Что действительно такой разговор Жемчужиной имел место, подтверждается и заявлением на очной ставке Фефера, которому Зускин в этот не день сообщил о своем разговоре с Жемчужиной:
«Первое, что она мне сказала, – сообщил Зускин, – „какой же этот мерзавец Храпченко, не мог послать другого человека в Минск вместо Михоэлса“. Потом, после паузы. Жемчужина покачала головой и говорит: „Это не случайная смерть, это не случайность. Его убили“. Я спросил у Зускина: „Кто убил?“. „Она не говорила кто“, – ответил Зускин. Ну, видимо, убили его специально. При этом он сказал такую фразу: „Не то обезглавили, не то голову сняли“. Такого же мнения и Жемчужина, – заключил Зускин. Я вновь спросил, кто же обвиняется в этом деле. Зускин ответил, что из разговора с Жемчужиной у него сложилось мнение, что речь шла о советских органах».
Подобное поведение Жемчужиной дало повод враждебным людям подтверждать распространяемые ими провокационные слухи о том, что Михоэлс был преднамеренно убит.

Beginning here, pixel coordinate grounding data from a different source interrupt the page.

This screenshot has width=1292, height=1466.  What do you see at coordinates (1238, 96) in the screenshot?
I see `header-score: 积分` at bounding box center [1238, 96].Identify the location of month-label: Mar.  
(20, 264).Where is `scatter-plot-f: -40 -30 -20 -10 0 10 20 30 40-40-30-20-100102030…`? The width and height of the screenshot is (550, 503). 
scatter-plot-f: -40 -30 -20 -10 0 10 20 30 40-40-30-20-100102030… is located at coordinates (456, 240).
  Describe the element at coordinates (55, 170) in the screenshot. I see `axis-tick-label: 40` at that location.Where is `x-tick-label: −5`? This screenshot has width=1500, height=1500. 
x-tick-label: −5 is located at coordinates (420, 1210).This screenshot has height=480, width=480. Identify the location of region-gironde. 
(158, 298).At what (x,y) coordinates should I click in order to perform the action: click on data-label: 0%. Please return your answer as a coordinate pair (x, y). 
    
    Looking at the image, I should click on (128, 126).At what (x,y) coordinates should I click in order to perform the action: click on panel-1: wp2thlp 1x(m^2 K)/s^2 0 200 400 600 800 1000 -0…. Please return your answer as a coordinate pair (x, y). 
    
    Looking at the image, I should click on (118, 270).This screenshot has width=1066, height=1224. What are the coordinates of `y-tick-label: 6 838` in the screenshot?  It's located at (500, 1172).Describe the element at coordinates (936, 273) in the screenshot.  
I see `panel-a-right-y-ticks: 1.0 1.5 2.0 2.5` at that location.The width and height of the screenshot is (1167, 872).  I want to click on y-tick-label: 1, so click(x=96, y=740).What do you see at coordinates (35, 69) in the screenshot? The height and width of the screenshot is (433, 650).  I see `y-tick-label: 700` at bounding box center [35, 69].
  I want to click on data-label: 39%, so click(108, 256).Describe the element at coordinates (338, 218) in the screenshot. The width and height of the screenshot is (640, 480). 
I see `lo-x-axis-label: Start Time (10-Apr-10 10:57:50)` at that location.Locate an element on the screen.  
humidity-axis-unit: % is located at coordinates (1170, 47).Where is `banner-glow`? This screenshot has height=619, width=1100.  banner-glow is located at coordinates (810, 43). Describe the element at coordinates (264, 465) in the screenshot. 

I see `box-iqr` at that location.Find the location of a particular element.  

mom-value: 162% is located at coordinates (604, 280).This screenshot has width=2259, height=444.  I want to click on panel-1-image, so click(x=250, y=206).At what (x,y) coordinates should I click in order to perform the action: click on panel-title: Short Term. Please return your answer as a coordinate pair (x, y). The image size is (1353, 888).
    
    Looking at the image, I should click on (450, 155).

На очной ставке Фефер заявил также, что Жемчужина обещала оказать всяческую помощь в увековечении памяти Михоэлса:
«Зная, что Михоэлс поддерживал все время связь с Жемчужиной, советовался и что она доброжелательно к нему относилась, я решил позвонить Жемчужиной и просить ее помощи в продвижении вопроса об увековечении памяти Михоэлса. Дело в том, что среди артистов театра шли разговоры, почему до сих пор нет правительственного сообщения о смерти Михоэлса и увековечений его памяти, и это расценивалось как определенная линия в национальной политике к евреям… Жемчужина мне сказала, что „да, я вас помню“. Затем она сообщила: „Я только что из театра, только успела раздеться, я простояла в глубокой печали у стены в течение 40 минут, меня просили представители театра пойти в почетный караул, но я была так разбита и просто не могла идти. Такой замечательный, такой крупный человек, великий артист, друг“. Я продолжал, что я хочу побеспокоить по такому поводу, чтобы вы помогли в увековечении памяти Михоэлса. Она мне ответила: „Я все сделаю, все, что в моих силах“».
Недостойное поведение Жемчужиной, как члена партии, зашло настолько далеко, что она не только участвовала в похоронах Михоэлса, афишируя перед еврейскими кругами свое соболезнование этому человеку, политически враждебное лицо которого теперь достаточно изобличено, но и присутствовала на траурном богослужения в синагоге 14 марта 1945 года. Этот факт установлен заявлениями на очной ставке о Жемчужиной Фефера, Зускина и Слуцкого, которые ее лично видели в синагоге.